[Start of section]

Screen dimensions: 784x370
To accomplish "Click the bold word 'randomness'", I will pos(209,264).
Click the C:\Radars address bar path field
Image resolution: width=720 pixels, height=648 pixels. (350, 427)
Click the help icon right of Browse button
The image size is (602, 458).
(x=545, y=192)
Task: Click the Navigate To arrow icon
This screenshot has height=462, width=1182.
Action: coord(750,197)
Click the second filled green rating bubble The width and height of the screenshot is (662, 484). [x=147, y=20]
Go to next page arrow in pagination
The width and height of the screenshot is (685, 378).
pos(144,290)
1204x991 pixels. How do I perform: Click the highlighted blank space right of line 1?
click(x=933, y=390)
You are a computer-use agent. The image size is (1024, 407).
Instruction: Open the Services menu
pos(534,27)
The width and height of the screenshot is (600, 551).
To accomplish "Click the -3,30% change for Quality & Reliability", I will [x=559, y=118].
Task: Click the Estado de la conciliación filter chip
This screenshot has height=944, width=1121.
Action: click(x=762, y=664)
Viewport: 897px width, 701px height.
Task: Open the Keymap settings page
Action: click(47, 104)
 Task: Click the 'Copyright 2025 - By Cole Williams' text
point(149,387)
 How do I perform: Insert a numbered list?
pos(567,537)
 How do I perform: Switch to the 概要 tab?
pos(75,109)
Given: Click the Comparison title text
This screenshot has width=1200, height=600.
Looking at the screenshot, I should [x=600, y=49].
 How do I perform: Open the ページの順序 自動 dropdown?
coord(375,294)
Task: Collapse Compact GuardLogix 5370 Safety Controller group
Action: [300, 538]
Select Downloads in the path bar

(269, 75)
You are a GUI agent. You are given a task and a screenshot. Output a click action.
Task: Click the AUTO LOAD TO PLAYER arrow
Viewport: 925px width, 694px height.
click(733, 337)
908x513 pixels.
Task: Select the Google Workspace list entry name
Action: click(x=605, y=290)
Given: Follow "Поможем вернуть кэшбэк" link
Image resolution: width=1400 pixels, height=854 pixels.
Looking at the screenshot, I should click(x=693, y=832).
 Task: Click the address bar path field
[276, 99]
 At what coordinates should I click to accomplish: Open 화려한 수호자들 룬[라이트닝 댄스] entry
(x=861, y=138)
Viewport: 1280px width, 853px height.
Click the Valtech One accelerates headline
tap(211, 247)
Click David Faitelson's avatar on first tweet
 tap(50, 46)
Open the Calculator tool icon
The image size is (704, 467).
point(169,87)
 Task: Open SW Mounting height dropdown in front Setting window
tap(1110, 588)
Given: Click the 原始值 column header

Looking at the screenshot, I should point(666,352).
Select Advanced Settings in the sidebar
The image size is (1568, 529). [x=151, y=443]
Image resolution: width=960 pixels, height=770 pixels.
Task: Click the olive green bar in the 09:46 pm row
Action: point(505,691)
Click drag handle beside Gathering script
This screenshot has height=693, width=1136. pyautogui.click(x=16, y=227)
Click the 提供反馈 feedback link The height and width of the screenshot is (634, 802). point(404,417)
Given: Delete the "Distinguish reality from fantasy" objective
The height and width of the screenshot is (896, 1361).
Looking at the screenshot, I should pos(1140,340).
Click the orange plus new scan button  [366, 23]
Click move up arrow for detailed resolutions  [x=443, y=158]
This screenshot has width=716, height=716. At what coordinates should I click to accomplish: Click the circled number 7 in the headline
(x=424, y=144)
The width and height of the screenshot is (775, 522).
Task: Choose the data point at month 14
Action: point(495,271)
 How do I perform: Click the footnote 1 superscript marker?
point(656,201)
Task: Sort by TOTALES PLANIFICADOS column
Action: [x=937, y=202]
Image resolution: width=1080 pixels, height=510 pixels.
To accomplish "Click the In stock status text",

[End of section]

**What you will do**
Retype the material exactly, including every line.

**Output of the exercise**
Screen dimensions: 784x370
To accomplish "Click the bold word 'randomness'", I will pos(209,264).
Click the C:\Radars address bar path field
Image resolution: width=720 pixels, height=648 pixels. (350, 427)
Click the help icon right of Browse button
The image size is (602, 458).
(x=545, y=192)
Task: Click the Navigate To arrow icon
This screenshot has height=462, width=1182.
Action: coord(750,197)
Click the second filled green rating bubble The width and height of the screenshot is (662, 484). [x=147, y=20]
Go to next page arrow in pagination
The width and height of the screenshot is (685, 378).
pos(144,290)
1204x991 pixels. How do I perform: Click the highlighted blank space right of line 1?
click(x=933, y=390)
You are a computer-use agent. The image size is (1024, 407).
Instruction: Open the Services menu
pos(534,27)
The width and height of the screenshot is (600, 551).
To accomplish "Click the -3,30% change for Quality & Reliability", I will [x=559, y=118].
Task: Click the Estado de la conciliación filter chip
This screenshot has height=944, width=1121.
Action: click(x=762, y=664)
Viewport: 897px width, 701px height.
Task: Open the Keymap settings page
Action: click(47, 104)
 Task: Click the 'Copyright 2025 - By Cole Williams' text
point(149,387)
 How do I perform: Insert a numbered list?
pos(567,537)
 How do I perform: Switch to the 概要 tab?
pos(75,109)
Given: Click the Comparison title text
This screenshot has width=1200, height=600.
Looking at the screenshot, I should [x=600, y=49].
 How do I perform: Open the ページの順序 自動 dropdown?
coord(375,294)
Task: Collapse Compact GuardLogix 5370 Safety Controller group
Action: [300, 538]
Select Downloads in the path bar

(269, 75)
You are a GUI agent. You are given a task and a screenshot. Output a click action.
Task: Click the AUTO LOAD TO PLAYER arrow
Viewport: 925px width, 694px height.
click(733, 337)
908x513 pixels.
Task: Select the Google Workspace list entry name
Action: click(x=605, y=290)
Given: Follow "Поможем вернуть кэшбэк" link
Image resolution: width=1400 pixels, height=854 pixels.
Looking at the screenshot, I should click(x=693, y=832).
 Task: Click the address bar path field
[276, 99]
 At what coordinates should I click to accomplish: Open 화려한 수호자들 룬[라이트닝 댄스] entry
(x=861, y=138)
Viewport: 1280px width, 853px height.
Click the Valtech One accelerates headline
tap(211, 247)
Click David Faitelson's avatar on first tweet
 tap(50, 46)
Open the Calculator tool icon
The image size is (704, 467).
point(169,87)
 Task: Open SW Mounting height dropdown in front Setting window
tap(1110, 588)
Given: Click the 原始值 column header

Looking at the screenshot, I should point(666,352).
Select Advanced Settings in the sidebar
The image size is (1568, 529). [x=151, y=443]
Image resolution: width=960 pixels, height=770 pixels.
Task: Click the olive green bar in the 09:46 pm row
Action: point(505,691)
Click drag handle beside Gathering script
This screenshot has height=693, width=1136. pyautogui.click(x=16, y=227)
Click the 提供反馈 feedback link The height and width of the screenshot is (634, 802). point(404,417)
Given: Delete the "Distinguish reality from fantasy" objective
The height and width of the screenshot is (896, 1361).
Looking at the screenshot, I should pos(1140,340).
Click the orange plus new scan button  [366, 23]
Click move up arrow for detailed resolutions  [x=443, y=158]
This screenshot has width=716, height=716. At what coordinates should I click to accomplish: Click the circled number 7 in the headline
(x=424, y=144)
The width and height of the screenshot is (775, 522).
Task: Choose the data point at month 14
Action: point(495,271)
 How do I perform: Click the footnote 1 superscript marker?
point(656,201)
Task: Sort by TOTALES PLANIFICADOS column
Action: [x=937, y=202]
Image resolution: width=1080 pixels, height=510 pixels.
To accomplish "Click the In stock status text",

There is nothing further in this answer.